Problem requirements:
Please reproduce the entries below exactly from the line holding "Image resolution: width=600" through the last line, both included, and omit any pictures.

Extracted data:
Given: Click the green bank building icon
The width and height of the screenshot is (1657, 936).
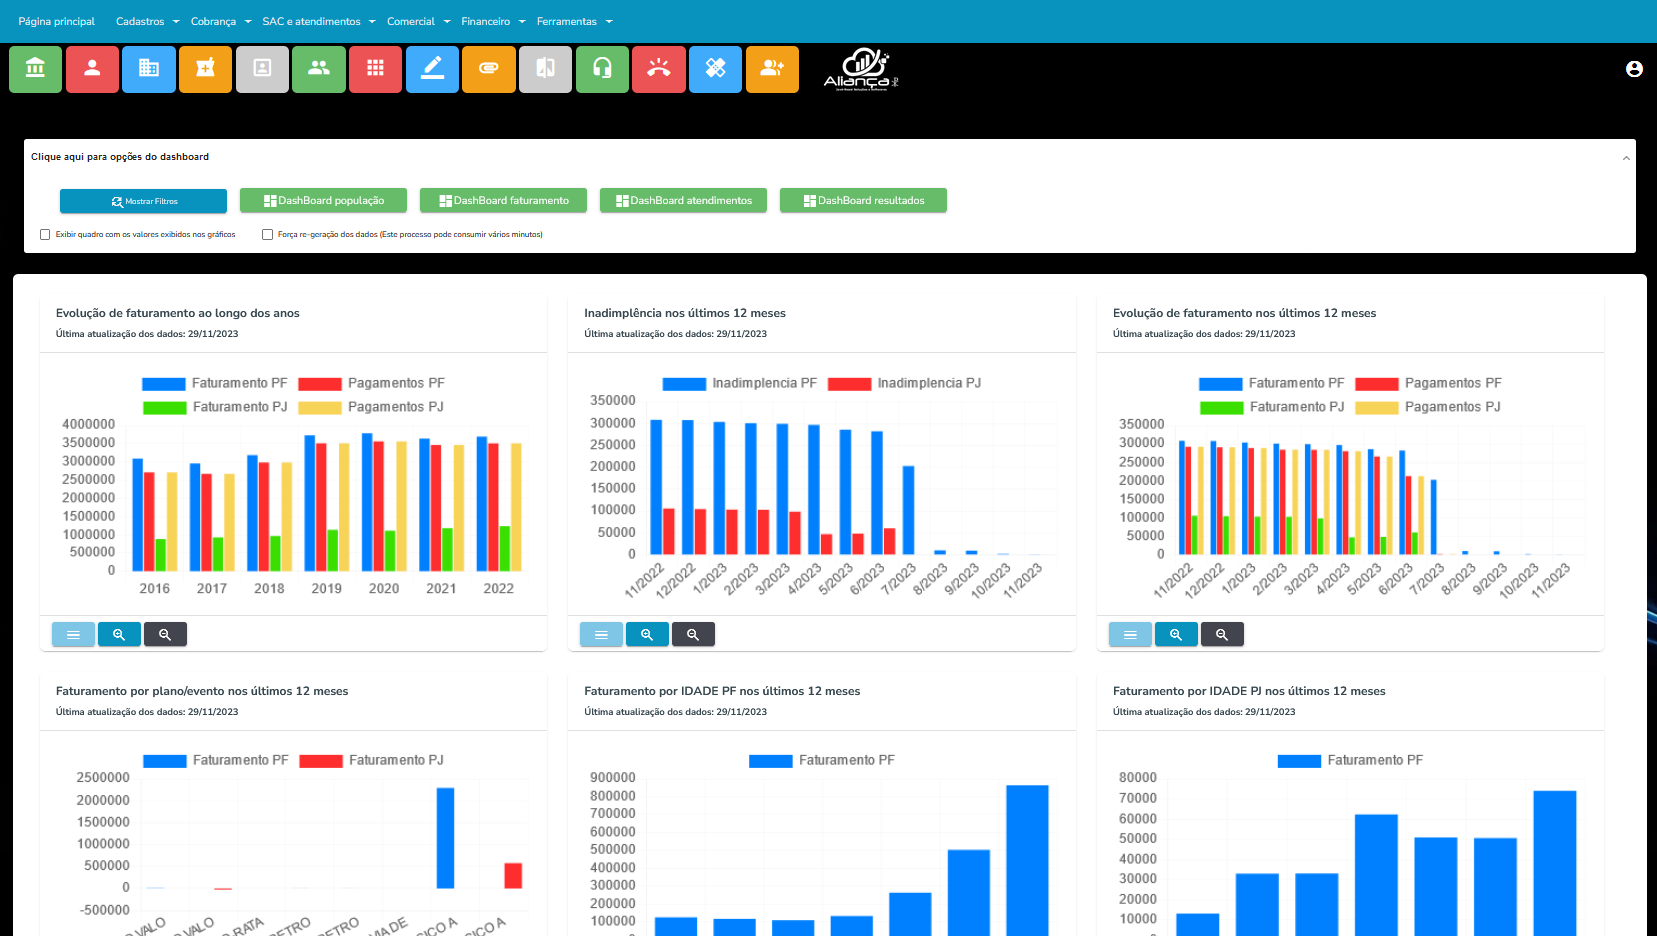Looking at the screenshot, I should (x=35, y=69).
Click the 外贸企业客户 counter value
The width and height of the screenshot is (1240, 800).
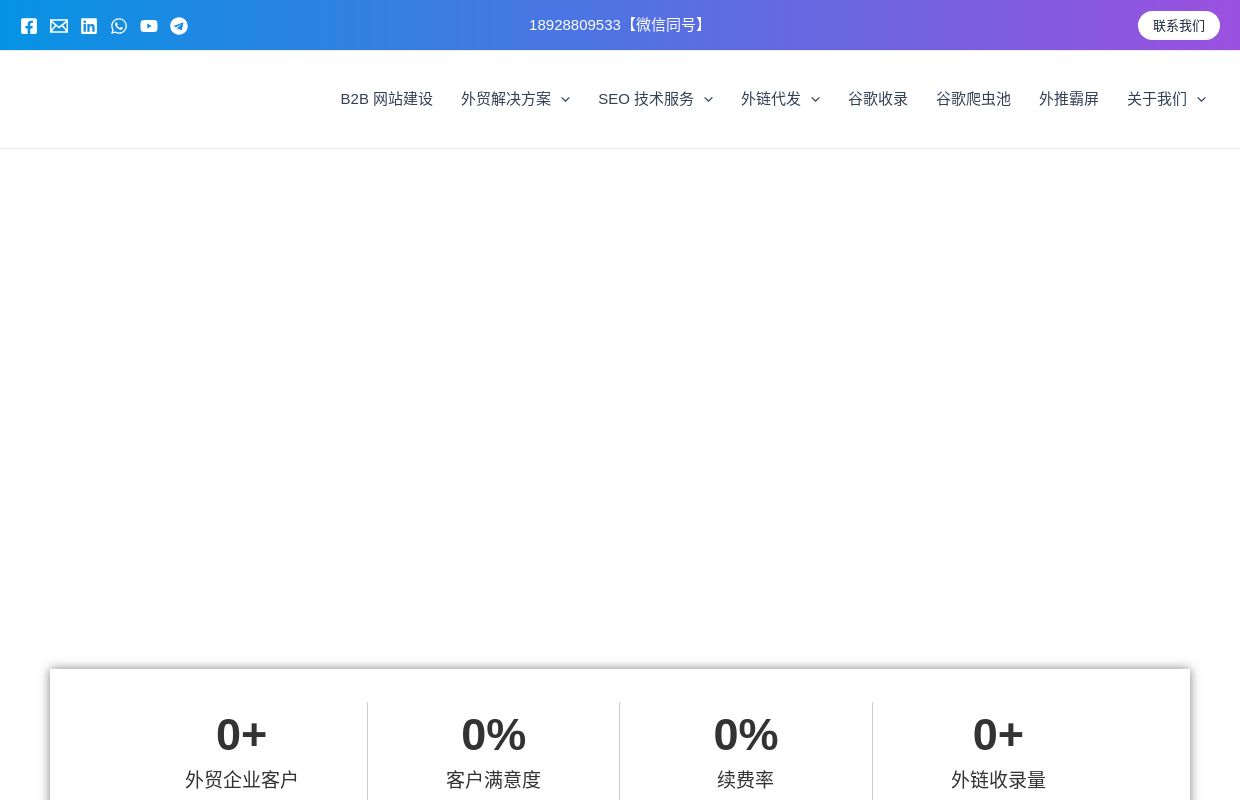241,735
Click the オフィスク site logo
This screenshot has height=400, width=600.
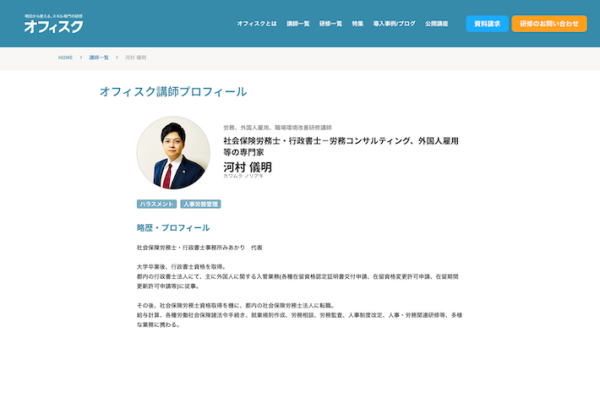point(53,25)
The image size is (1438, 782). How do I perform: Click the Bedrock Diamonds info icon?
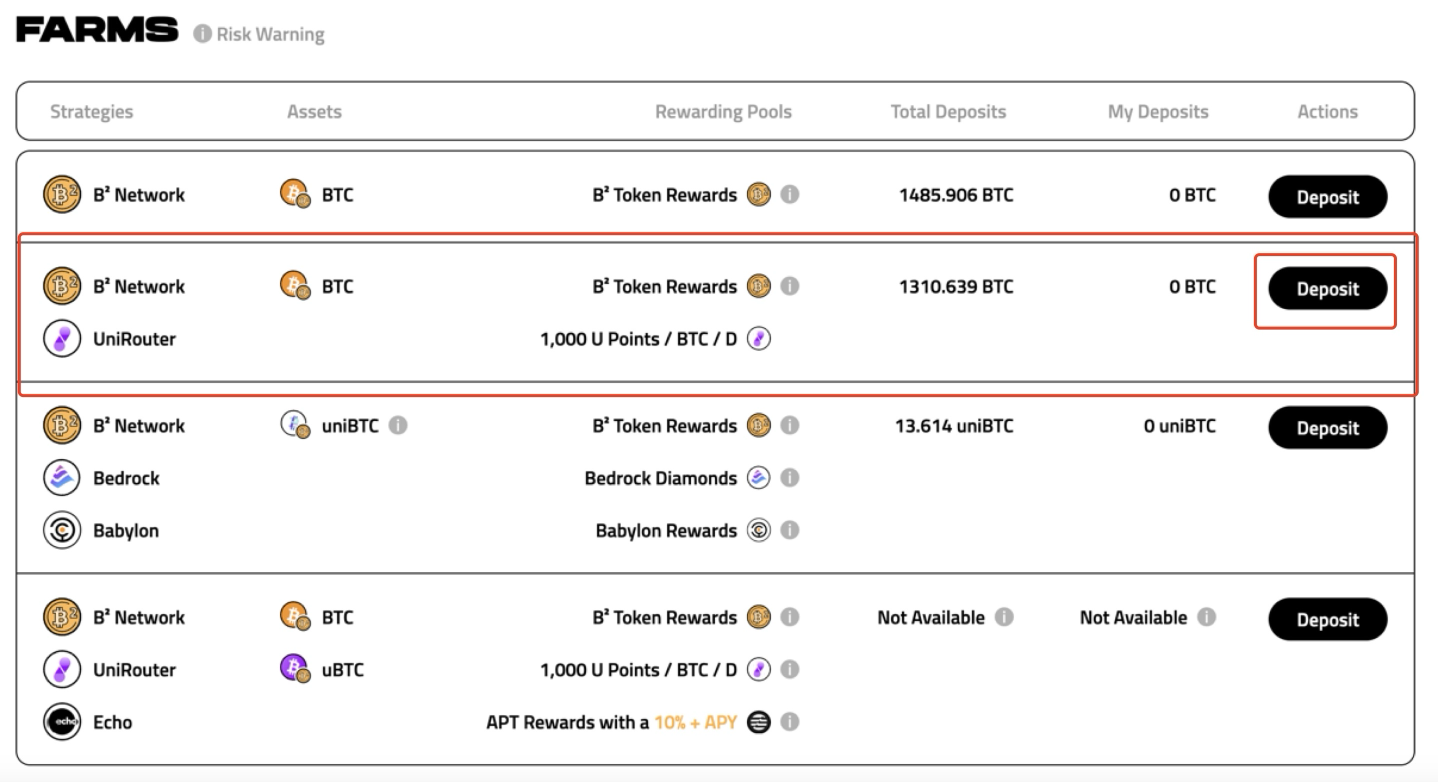coord(789,478)
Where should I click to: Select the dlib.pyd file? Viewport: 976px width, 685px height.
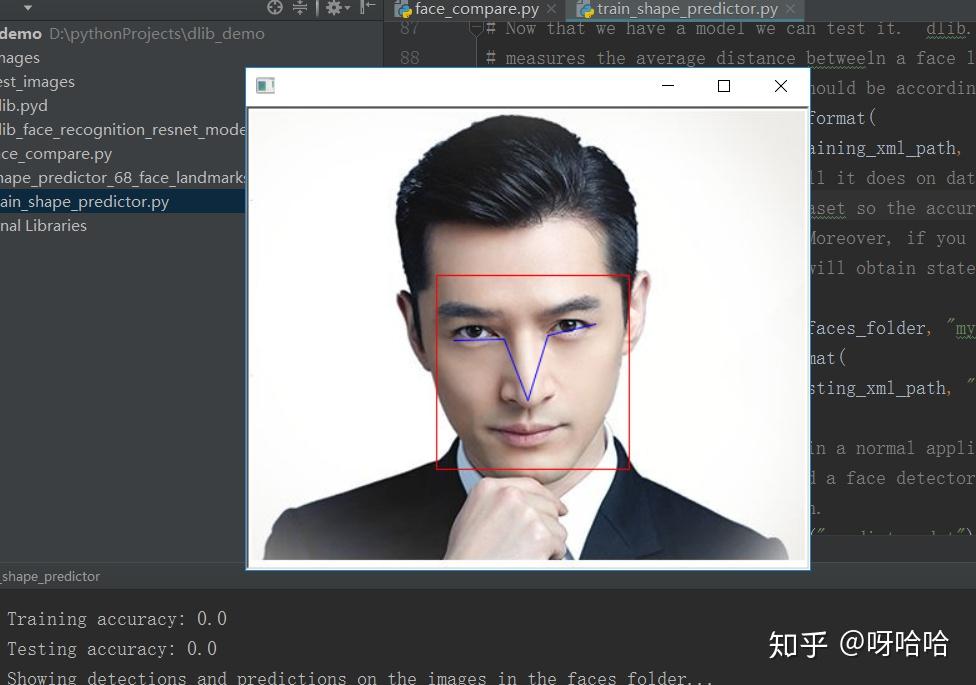coord(24,106)
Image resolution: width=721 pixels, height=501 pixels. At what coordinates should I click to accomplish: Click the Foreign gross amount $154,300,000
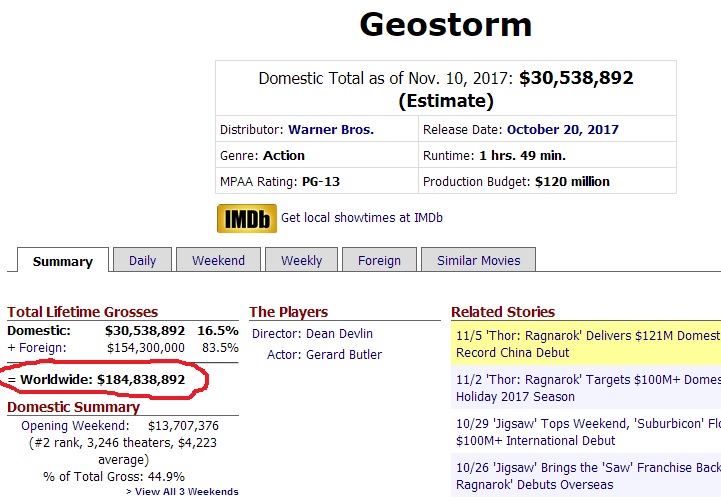[x=144, y=347]

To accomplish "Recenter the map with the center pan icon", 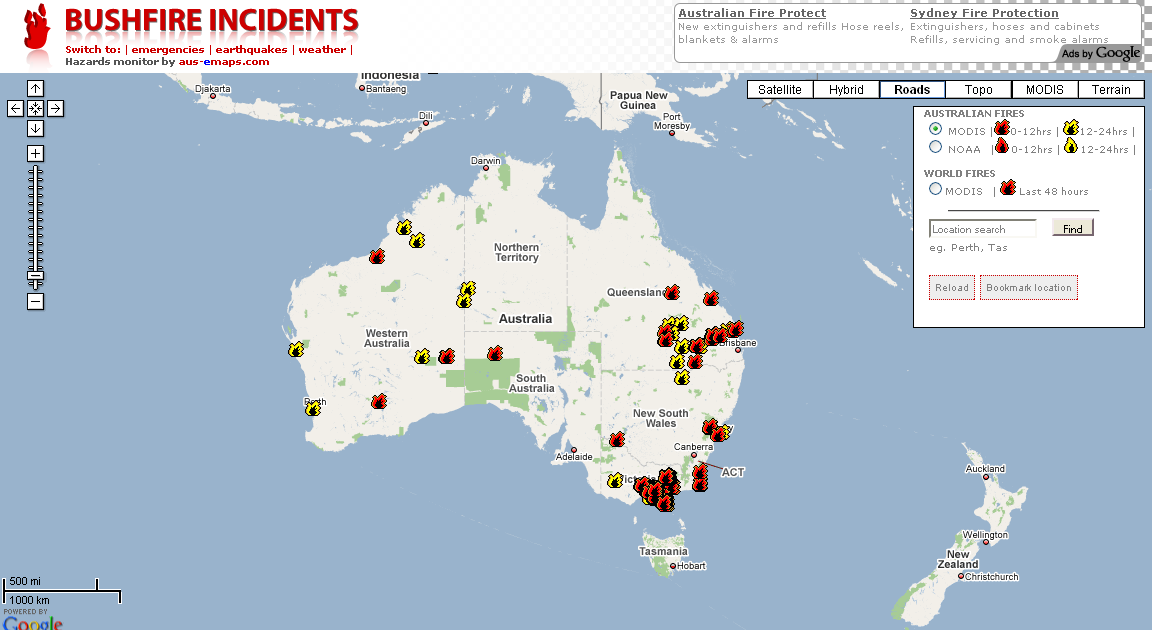I will [35, 108].
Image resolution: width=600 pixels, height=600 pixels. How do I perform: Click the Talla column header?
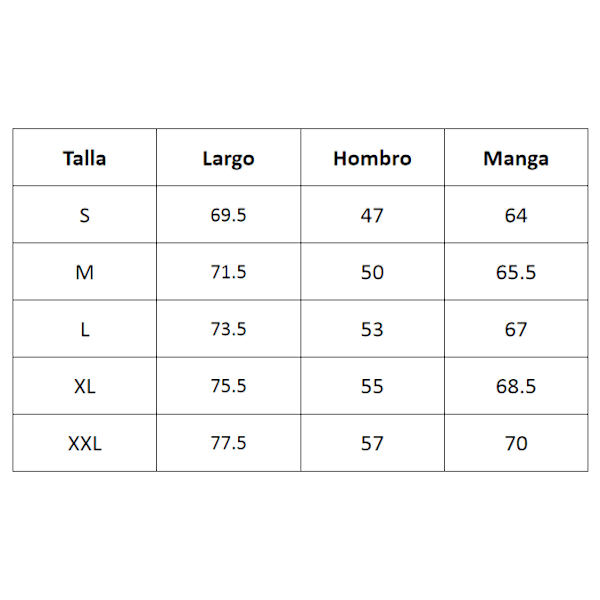(84, 158)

Expected answer:
Image resolution: width=600 pixels, height=600 pixels. How do I perform: Click the Talla column header?
(84, 158)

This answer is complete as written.